4.3.1. Database

SQL Server schema, table definitions, service-to-table matrix, bulk import tools, and database conventions

Database Reference

Armada uses Microsoft SQL Server as its persistent data store, accessed through the pymssql library (v2.3.13). There is no ORM — all queries are raw SQL with parameterized placeholders (%s).

Connection Credentials

Every service reads the same four environment variables:

Variable	Description	Example
`SQL_SERVER_NAME`	Server hostname	`myserver.database.windows.net`
`SQL_SERVER_USER`	Login name	`myadmin`
`SQL_SERVER_PASSWORD`	Login password	`••••••`
`SQL_SERVER_DB`	Database name	`my_db`

These are stored in the root .env file and injected into Kubernetes pods via the armada-sql-server-secret secret.

Schema

All tables are created by bootstrap/bootstrap_database.py using idempotent IF NOT EXISTS DDL (see Bootstrap Scripts). There is no migration framework — schema changes must be applied manually or by editing the bootstrap script.

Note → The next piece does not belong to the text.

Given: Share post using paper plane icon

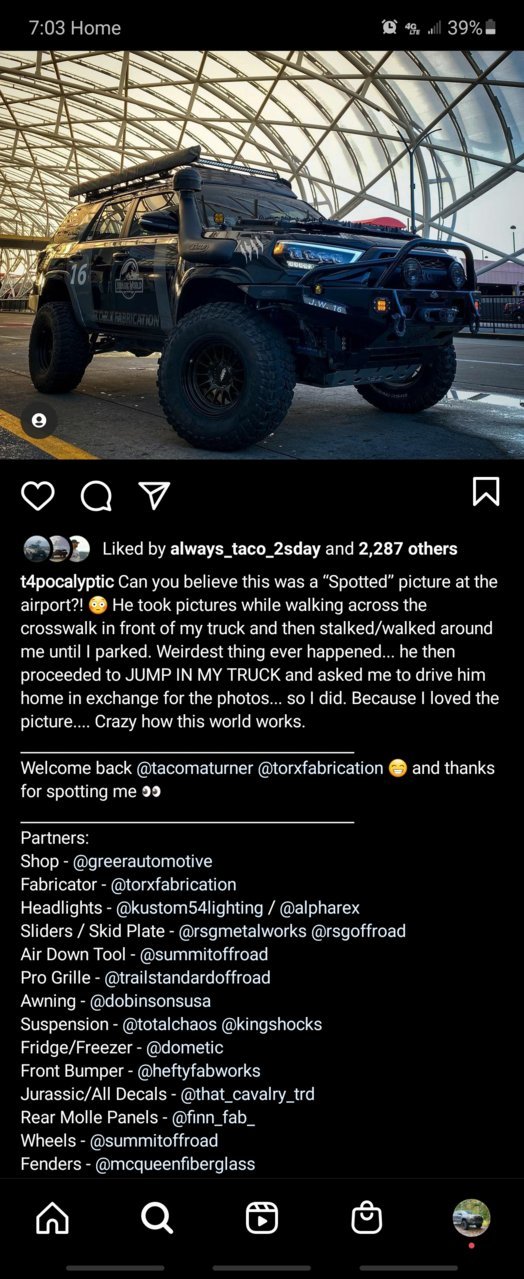Looking at the screenshot, I should (x=154, y=494).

Note: No primary keys, foreign keys, or indexes are defined. Uniqueness and referential integrity are enforced at the application level.

armada_runs

Tracks each orchestrator run.

Column	Type	Description
`run_uuid`	`VARCHAR(255)`	UUID v4 identifying the run
`run_datetime`	`DATETIME`	Timestamp when the run started

armada_jobs

Tracks individual jobs spawned within a run.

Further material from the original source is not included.